WHAT IS REQUIRED ->
All entries that follow are to be written out verbatim.
BEGIN SOURCE DATA
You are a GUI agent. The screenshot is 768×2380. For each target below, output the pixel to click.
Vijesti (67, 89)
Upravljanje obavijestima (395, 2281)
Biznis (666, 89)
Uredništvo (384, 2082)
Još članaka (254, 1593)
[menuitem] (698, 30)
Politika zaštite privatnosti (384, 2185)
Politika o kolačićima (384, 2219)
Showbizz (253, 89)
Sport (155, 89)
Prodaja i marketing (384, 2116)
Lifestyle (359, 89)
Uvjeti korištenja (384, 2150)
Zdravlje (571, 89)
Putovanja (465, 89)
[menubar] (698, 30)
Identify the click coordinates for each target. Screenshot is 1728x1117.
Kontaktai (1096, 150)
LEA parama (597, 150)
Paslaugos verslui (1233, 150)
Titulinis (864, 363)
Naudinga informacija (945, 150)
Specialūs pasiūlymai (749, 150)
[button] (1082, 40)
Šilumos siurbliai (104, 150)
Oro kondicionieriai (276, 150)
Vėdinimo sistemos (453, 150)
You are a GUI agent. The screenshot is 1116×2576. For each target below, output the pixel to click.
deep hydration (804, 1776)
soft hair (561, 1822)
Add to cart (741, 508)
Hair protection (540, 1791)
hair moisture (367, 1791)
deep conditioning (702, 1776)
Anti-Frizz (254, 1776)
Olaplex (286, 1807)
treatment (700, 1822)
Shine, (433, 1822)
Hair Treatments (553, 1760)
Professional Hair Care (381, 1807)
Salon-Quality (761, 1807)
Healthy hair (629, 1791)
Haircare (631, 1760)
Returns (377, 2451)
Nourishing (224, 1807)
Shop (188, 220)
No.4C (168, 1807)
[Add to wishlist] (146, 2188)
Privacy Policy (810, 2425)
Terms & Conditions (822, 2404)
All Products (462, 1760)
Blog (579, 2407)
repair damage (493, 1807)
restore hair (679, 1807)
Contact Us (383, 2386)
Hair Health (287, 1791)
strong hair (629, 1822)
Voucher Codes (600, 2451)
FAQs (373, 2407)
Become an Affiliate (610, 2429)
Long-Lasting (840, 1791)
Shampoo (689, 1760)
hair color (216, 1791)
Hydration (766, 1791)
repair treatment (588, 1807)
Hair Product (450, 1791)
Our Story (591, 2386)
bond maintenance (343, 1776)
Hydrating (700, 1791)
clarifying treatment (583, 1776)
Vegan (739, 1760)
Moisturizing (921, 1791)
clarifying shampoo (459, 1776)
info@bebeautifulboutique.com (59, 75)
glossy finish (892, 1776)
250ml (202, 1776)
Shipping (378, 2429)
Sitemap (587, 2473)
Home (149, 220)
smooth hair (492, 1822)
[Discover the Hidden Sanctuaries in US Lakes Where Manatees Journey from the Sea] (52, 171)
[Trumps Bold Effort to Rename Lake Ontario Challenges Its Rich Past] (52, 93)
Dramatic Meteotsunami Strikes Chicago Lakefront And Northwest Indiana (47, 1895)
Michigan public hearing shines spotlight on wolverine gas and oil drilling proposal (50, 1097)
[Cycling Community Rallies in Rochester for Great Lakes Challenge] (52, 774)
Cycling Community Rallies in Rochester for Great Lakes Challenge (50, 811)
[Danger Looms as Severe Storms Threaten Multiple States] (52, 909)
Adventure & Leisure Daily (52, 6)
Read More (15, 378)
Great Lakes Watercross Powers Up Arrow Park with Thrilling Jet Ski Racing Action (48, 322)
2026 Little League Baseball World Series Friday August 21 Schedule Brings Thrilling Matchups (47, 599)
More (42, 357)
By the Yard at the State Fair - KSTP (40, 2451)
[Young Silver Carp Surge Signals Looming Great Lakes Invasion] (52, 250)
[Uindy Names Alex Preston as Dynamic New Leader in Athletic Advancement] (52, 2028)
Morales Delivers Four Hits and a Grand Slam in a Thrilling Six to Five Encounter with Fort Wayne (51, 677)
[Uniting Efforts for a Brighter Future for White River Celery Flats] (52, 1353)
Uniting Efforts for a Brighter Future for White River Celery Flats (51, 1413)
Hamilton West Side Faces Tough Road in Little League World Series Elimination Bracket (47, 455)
END SOURCE DATA
PROBLEM SOLUTION ->
You are a GUI agent. The screenshot is 768×2380. For each target below, output the pixel to click.
Vijesti (67, 89)
Upravljanje obavijestima (395, 2281)
Biznis (666, 89)
Uredništvo (384, 2082)
Još članaka (254, 1593)
[menuitem] (698, 30)
Politika zaštite privatnosti (384, 2185)
Politika o kolačićima (384, 2219)
Showbizz (253, 89)
Sport (155, 89)
Prodaja i marketing (384, 2116)
Lifestyle (359, 89)
Uvjeti korištenja (384, 2150)
Zdravlje (571, 89)
Putovanja (465, 89)
[menubar] (698, 30)
Identify the click coordinates for each target. Screenshot is 1728x1117.
Kontaktai (1096, 150)
LEA parama (597, 150)
Paslaugos verslui (1233, 150)
Titulinis (864, 363)
Naudinga informacija (945, 150)
Specialūs pasiūlymai (749, 150)
[button] (1082, 40)
Šilumos siurbliai (104, 150)
Oro kondicionieriai (276, 150)
Vėdinimo sistemos (453, 150)
You are a GUI agent. The screenshot is 1116×2576. For each target below, output the pixel to click.
deep hydration (804, 1776)
soft hair (561, 1822)
Add to cart (741, 508)
Hair protection (540, 1791)
hair moisture (367, 1791)
deep conditioning (702, 1776)
Anti-Frizz (254, 1776)
Olaplex (286, 1807)
treatment (700, 1822)
Shine, (433, 1822)
Hair Treatments (553, 1760)
Professional Hair Care (381, 1807)
Salon-Quality (761, 1807)
Healthy hair (629, 1791)
Haircare (631, 1760)
Returns (377, 2451)
Nourishing (224, 1807)
Shop (188, 220)
No.4C (168, 1807)
[Add to wishlist] (146, 2188)
Privacy Policy (810, 2425)
Terms & Conditions (822, 2404)
All Products (462, 1760)
Blog (579, 2407)
repair damage (493, 1807)
restore hair (679, 1807)
Contact Us (383, 2386)
Hair Health (287, 1791)
strong hair (629, 1822)
Voucher Codes (600, 2451)
FAQs (373, 2407)
Become an Affiliate (610, 2429)
Long-Lasting (840, 1791)
Shampoo (689, 1760)
hair color (216, 1791)
Hydration (766, 1791)
repair treatment (588, 1807)
Hair Product (450, 1791)
Our Story (591, 2386)
bond maintenance (343, 1776)
Hydrating (700, 1791)
clarifying treatment (583, 1776)
Vegan (739, 1760)
Moisturizing (921, 1791)
clarifying shampoo (459, 1776)
info@bebeautifulboutique.com (59, 75)
glossy finish (892, 1776)
250ml (202, 1776)
Shipping (378, 2429)
Sitemap (587, 2473)
Home (149, 220)
smooth hair (492, 1822)
[Discover the Hidden Sanctuaries in US Lakes Where Manatees Journey from the Sea] (52, 171)
[Trumps Bold Effort to Rename Lake Ontario Challenges Its Rich Past] (52, 93)
Dramatic Meteotsunami Strikes Chicago Lakefront And Northwest Indiana (47, 1895)
Michigan public hearing shines spotlight on wolverine gas and oil drilling proposal (50, 1097)
[Cycling Community Rallies in Rochester for Great Lakes Challenge] (52, 774)
Cycling Community Rallies in Rochester for Great Lakes Challenge (50, 811)
[Danger Looms as Severe Storms Threaten Multiple States] (52, 909)
Adventure & Leisure Daily (52, 6)
Read More (15, 378)
Great Lakes Watercross Powers Up Arrow Park with Thrilling Jet Ski Racing Action (48, 322)
2026 Little League Baseball World Series Friday August 21 Schedule Brings Thrilling Matchups (47, 599)
More (42, 357)
By the Yard at the State Fair - KSTP (40, 2451)
[Young Silver Carp Surge Signals Looming Great Lakes Invasion] (52, 250)
[Uindy Names Alex Preston as Dynamic New Leader in Athletic Advancement] (52, 2028)
Morales Delivers Four Hits and a Grand Slam in a Thrilling Six to Five Encounter with Fort Wayne (51, 677)
[Uniting Efforts for a Brighter Future for White River Celery Flats] (52, 1353)
Uniting Efforts for a Brighter Future for White River Celery Flats (51, 1413)
Hamilton West Side Faces Tough Road in Little League World Series Elimination Bracket (47, 455)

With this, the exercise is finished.